I sat at the table waiting impatiently for my avenita. Her stirring was only matched by my own stirring in the seat at the table — a nervous and hyperactive stirring that did little to hurry the process of the concoction and more to aggravate every vein in my body with needy avenita cravings. She would pour into the bowl slowly, fixating my eyes’ attention on the movement of every drop from the pot to the bowl at a maddening pace. I’m sure she did this on purpose. There is no reasonable explanation for defying gravity in the form of a sweet, milky substance. Newton had no room in there, in her kitchen of magic. What was left there, in her kitchen, was not reason or logic but an understanding of laws defied, adolescent whims painstakingly withdrawn, and barriers of an impassable language gap broken and traversed and residing sentimentally in a bowl of avenita. She would shuffle with the bowl even slower than her pour over to the table and place it in front of me, all the while smiling as warmly and affectionately as a grandmother could to the only person that could ever matter to her in that moment of moments and in that place of places.
To me and to that bowl and to that kitchen, there stood a woman with years and histories in her own language behind her. What little we knew of her floated unwittingly in the air about us, yet what existed were generations of “avenita” being spoken to her, by her, with her, around her. It was a word spoken that meant “we are going to sit here together and eat and all will be well because this particular recipe has been passed along to me by men and woman and friends and family and now to you in the form of what I call avenita. This particular bowl is for you and I hope that you will enjoy this bowl as much as I have enjoyed being here with you, cooking for you, and loving you just the same. I can and will cook this bowl for you despite the fact that I cannot speak to you because you don’t understand me.
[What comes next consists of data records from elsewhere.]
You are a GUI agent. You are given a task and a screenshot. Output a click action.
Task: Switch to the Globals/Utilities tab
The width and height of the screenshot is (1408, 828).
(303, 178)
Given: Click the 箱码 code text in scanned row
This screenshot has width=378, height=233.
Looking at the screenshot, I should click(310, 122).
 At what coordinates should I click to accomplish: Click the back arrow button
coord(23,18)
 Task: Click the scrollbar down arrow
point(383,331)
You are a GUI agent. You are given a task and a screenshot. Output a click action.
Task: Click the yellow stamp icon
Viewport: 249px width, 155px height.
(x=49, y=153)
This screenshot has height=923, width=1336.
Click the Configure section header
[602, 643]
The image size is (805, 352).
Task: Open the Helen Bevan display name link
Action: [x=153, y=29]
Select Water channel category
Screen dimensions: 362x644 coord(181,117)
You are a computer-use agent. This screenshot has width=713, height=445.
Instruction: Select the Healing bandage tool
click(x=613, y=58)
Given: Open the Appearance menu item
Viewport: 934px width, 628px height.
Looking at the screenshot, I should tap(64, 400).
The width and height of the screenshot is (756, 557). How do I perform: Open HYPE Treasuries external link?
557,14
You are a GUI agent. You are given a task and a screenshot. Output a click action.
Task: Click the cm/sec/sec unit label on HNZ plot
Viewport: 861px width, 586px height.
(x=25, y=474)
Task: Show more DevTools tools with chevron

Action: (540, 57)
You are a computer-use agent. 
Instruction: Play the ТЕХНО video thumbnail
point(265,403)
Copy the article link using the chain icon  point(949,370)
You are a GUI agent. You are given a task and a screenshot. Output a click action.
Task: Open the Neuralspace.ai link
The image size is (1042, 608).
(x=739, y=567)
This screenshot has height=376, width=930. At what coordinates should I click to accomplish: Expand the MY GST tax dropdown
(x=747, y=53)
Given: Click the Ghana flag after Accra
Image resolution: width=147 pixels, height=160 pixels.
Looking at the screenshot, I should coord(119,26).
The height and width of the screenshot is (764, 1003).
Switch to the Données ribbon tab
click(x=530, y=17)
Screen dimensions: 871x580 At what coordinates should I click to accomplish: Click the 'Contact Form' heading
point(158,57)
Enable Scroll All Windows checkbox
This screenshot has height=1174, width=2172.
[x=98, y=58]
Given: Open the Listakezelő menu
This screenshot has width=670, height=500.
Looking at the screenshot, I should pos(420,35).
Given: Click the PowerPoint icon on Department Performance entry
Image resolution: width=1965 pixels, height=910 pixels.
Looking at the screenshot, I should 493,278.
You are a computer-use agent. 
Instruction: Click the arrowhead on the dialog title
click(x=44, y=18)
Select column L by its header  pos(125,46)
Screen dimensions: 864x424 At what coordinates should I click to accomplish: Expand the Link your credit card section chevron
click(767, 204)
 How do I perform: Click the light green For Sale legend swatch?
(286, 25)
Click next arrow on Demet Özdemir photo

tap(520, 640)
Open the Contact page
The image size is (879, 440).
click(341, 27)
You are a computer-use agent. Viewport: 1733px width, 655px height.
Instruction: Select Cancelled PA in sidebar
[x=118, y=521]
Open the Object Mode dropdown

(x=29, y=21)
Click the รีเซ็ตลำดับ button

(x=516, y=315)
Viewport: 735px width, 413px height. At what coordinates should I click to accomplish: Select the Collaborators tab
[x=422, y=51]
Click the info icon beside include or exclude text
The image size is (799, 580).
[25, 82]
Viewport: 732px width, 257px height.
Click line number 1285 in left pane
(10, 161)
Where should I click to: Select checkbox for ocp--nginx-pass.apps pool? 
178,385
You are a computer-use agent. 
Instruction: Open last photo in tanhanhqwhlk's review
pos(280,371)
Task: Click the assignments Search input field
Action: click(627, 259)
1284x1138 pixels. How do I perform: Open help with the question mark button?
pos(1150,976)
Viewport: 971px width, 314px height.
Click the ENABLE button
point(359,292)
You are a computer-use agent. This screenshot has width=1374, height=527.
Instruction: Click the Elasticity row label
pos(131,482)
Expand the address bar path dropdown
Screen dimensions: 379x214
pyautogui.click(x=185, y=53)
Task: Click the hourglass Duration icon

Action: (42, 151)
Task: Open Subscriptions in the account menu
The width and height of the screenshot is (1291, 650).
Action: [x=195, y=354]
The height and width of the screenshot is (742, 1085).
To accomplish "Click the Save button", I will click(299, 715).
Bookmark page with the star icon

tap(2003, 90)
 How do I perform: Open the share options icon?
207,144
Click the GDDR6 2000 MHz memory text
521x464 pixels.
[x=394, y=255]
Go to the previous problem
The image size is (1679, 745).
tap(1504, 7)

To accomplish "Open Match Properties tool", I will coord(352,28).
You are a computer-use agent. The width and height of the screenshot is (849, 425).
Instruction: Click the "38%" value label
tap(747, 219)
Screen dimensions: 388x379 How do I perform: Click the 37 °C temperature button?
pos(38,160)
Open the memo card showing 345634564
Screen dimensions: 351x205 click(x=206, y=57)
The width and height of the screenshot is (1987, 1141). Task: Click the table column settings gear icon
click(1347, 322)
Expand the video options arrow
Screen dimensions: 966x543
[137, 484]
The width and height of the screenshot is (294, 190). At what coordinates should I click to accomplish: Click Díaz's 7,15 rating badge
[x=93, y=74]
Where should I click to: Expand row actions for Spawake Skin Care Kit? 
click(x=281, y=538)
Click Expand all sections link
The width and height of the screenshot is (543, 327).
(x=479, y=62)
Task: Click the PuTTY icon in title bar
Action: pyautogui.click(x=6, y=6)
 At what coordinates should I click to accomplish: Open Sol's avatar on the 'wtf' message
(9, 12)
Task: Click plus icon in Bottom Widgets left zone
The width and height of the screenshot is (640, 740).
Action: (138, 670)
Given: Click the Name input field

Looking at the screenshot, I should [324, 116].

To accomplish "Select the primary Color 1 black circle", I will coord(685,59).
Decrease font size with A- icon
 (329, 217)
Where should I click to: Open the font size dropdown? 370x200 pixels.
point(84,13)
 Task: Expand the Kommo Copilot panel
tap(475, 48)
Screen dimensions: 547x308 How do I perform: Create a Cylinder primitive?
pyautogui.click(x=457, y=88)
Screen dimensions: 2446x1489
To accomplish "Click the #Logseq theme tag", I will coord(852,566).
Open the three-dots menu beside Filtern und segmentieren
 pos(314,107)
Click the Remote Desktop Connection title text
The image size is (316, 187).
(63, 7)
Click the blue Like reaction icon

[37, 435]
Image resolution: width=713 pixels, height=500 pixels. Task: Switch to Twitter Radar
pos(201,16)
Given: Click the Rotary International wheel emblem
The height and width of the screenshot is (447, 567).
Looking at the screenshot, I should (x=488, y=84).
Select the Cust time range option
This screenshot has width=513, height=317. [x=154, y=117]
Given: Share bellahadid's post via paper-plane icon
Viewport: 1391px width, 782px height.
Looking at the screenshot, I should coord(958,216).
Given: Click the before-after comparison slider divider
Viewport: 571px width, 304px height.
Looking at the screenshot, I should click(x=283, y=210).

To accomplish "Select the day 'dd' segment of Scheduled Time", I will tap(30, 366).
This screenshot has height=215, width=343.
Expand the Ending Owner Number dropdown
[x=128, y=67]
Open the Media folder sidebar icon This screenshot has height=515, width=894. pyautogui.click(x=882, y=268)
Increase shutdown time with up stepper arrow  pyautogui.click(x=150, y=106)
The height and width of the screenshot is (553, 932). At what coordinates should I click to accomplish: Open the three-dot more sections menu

I don’t need you to understand me because I know what it means when you look up from that bowl and smile at me as if to say ‘¡mmmm abuela! Me gusto mucho.’”
To me and to that bowl and to that kitchen, there stood a woman I could not speak to with many words, but I surley did speak to her, and I surely did say everything that she ever wanted to hear when I told her, “Avenita, por favor.”

Thank you for all you have done for me.